- _FRAGMENTO DEL TEXTO_
┌────────
Vivimos mirando sombras. Como en la antigua caverna de Platón, estamos encadenados, no por grilletes de hierro, sino por pantallas que titilan en la palma de nuestras manos. Nos creemos libres, informados, despiertos. Pero somos esclavos del reflejo.
Vemos pasar las noticias como siluetas distorsionadas, sin molestarnos en girar el cuello para mirar la luz real. En el mundo de las ideas, la verdad solía ser una meta, hoy es un algoritmo. La información se fabrica más rápido de lo que se razona, y la viralidad vale más que la veracidad. No importa si lo que se comparte es real, basta con que sea impactante, escandaloso, emocional, lo demás se hunde en el olvido de un scroll infinito.
La inteligencia artificial ha sumado otro nivel de sombras a nuestra caverna: rostros que no existen, discursos que nadie pronunció, imágenes que parecen verdad porque nuestro ojo quiere creerlas. Y en lugar de despertar, dormimos más profundo. Nos parece demasiado trabajo investigar, cuestionar, filtrar. ¿Para qué buscar la salida si las sombras son cómodas, entretenidas, hasta adictivas? Los noticieros, antaño guardianes de la realidad, también están cayendo. Replican lo que ven sin verificar, comparten lo que arde sin preguntar quién lo encendió.
A veces, ni los propios periodistas saben si lo que muestran fue creado por un humano o por una máquina; en este caos de apariencias, la verdad se vuelve un lujo para quien aún tenga sed.
Y sin embargo, no nos levantamos. Nos indignamos en redes, compartimos nuestra furia en historias de 15 segundos, lloramos con lo que no entendemos y reímos con lo que nos debilita. El problema no es solo que creamos todo lo que vemos, es que no hacemos nada con lo que creemos, La caverna ya no es una metáfora lejana, Es nuestro día a día. Y aunque la salida esté ahí, abierta como una herida luminosa, nadie quiere mirar. Salir implica esfuerzo, silencio, contradicción.
└────────
- _TAREA 1_
Del texto sobre la caverna, copia todo lo que va desde "Vivimos mirando sombras." hasta "esclavos del reflejo." y cambia "pantallas" por "teléfonos".
- _TAREA 2_
Según el texto sobre la caverna, ¿qué vale más que la veracidad?
- _TAREA 3_
En el texto sobre la caverna, resume en forma de lista el párrafo que empieza con "La inteligencia artificial ha sumado" sin dejar fuera sus datos principales.

- _DATOS DISPONIBLES_
┌────────
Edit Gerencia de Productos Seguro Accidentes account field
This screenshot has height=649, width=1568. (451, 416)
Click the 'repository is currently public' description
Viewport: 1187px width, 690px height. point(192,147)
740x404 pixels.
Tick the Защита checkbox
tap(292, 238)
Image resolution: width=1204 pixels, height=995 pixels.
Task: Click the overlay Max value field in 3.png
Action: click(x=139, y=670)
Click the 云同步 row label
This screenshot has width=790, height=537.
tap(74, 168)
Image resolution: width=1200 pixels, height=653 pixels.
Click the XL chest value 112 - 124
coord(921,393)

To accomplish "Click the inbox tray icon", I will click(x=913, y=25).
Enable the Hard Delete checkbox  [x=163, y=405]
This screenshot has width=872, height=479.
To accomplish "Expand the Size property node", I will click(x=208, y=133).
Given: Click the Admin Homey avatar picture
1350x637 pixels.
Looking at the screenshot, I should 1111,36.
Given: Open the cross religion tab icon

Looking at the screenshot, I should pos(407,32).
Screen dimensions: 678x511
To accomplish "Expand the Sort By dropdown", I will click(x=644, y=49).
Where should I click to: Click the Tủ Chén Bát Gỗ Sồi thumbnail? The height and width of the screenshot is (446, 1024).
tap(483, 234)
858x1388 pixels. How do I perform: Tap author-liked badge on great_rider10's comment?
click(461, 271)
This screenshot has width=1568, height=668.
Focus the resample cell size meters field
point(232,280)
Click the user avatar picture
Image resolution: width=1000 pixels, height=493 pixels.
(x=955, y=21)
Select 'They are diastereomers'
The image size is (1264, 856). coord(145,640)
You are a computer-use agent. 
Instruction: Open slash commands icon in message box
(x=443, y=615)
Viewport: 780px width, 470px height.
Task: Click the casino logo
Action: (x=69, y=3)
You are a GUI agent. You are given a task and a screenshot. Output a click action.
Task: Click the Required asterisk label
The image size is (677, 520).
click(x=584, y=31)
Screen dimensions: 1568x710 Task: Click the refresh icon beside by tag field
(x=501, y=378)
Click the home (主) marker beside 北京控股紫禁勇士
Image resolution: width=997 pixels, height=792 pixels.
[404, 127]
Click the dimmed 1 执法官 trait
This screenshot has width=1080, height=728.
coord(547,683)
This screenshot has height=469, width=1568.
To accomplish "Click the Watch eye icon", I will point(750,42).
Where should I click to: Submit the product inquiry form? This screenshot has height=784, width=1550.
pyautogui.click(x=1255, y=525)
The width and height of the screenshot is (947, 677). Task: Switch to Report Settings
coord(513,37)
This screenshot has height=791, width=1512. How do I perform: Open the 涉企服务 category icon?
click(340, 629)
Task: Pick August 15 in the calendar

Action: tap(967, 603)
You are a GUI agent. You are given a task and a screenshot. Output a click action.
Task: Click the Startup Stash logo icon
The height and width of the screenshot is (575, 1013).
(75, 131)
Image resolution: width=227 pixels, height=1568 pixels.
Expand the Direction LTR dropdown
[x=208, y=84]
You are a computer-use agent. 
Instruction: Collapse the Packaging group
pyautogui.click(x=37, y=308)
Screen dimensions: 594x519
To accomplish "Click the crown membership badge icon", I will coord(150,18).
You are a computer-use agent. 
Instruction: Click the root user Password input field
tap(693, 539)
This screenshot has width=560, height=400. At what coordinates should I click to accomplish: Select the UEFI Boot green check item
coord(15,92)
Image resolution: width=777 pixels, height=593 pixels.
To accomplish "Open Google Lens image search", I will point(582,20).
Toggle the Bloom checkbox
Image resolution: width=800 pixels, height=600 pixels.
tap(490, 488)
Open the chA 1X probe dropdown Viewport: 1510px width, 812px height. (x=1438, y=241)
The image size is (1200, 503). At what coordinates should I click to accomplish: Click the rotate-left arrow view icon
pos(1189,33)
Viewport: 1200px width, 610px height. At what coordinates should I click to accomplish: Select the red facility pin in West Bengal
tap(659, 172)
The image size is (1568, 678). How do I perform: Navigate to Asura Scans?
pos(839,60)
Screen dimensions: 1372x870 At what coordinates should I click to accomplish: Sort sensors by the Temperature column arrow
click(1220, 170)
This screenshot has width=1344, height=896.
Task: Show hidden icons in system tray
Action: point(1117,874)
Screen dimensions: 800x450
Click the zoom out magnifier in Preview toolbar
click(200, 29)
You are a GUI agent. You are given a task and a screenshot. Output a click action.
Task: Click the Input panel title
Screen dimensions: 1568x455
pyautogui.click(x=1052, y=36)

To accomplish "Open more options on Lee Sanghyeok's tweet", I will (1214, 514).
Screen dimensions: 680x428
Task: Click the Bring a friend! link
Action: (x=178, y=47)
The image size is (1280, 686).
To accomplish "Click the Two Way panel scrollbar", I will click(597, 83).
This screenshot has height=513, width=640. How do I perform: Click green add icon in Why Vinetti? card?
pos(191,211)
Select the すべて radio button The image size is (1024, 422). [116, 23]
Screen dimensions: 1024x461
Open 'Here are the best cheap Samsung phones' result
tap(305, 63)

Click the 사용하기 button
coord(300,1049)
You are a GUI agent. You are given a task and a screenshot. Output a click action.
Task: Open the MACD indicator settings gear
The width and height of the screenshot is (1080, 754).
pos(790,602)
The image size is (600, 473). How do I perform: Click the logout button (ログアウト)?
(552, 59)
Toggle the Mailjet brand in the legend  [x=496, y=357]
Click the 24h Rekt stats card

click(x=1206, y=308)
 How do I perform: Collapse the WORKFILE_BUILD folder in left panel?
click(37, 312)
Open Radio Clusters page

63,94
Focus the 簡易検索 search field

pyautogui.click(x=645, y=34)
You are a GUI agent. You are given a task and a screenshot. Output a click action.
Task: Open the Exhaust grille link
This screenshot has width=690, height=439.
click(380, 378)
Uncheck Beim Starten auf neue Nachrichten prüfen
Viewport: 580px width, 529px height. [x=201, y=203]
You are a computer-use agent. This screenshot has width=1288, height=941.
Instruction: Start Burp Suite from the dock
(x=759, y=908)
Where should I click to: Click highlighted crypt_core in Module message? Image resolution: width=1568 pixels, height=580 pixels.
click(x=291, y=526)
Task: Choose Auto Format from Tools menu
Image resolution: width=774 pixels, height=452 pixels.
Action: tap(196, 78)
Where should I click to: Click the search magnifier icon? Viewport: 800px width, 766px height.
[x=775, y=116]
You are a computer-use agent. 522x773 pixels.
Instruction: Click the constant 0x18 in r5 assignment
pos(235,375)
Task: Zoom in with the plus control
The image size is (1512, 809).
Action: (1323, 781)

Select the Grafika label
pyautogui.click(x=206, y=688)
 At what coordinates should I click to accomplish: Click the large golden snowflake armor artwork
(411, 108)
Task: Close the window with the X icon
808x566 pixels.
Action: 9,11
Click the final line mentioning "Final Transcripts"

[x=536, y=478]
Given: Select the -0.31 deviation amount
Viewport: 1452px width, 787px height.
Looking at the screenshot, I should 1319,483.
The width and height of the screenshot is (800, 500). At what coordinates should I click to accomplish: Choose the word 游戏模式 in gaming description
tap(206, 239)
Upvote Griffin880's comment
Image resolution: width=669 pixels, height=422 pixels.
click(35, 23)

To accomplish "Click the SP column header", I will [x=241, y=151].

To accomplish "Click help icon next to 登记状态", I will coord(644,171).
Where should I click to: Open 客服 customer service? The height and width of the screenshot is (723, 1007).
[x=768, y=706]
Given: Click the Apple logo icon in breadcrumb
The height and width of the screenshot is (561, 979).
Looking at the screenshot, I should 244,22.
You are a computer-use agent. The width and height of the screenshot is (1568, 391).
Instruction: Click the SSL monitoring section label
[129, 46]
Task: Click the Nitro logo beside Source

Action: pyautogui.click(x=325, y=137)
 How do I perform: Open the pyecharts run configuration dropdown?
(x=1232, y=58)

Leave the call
└────────
- _RESPUESTA ESPERADA 1_
Vivimos mirando sombras. Como en la antigua caverna de Platón, estamos encadenados, no por grilletes de hierro, sino por teléfonos que titilan en la palma de nuestras manos. Nos creemos libres, informados, despiertos. Pero somos esclavos del reflejo.

- _RESPUESTA ESPERADA 2_
La viralidad.

- _RESPUESTA ESPERADA 3_
- La inteligencia artificial suma otro nivel de sombras a la caverna: rostros que no existen, discursos que nadie pronunció e imágenes que parecen verdad.
- En lugar de despertar, dormimos más profundo, porque investigar, cuestionar y filtrar nos parece demasiado trabajo.
- Las sombras resultan cómodas, entretenidas y hasta adictivas.
- Los noticieros, antes guardianes de la realidad, también caen: replican sin verificar y comparten sin preguntar quién lo encendió.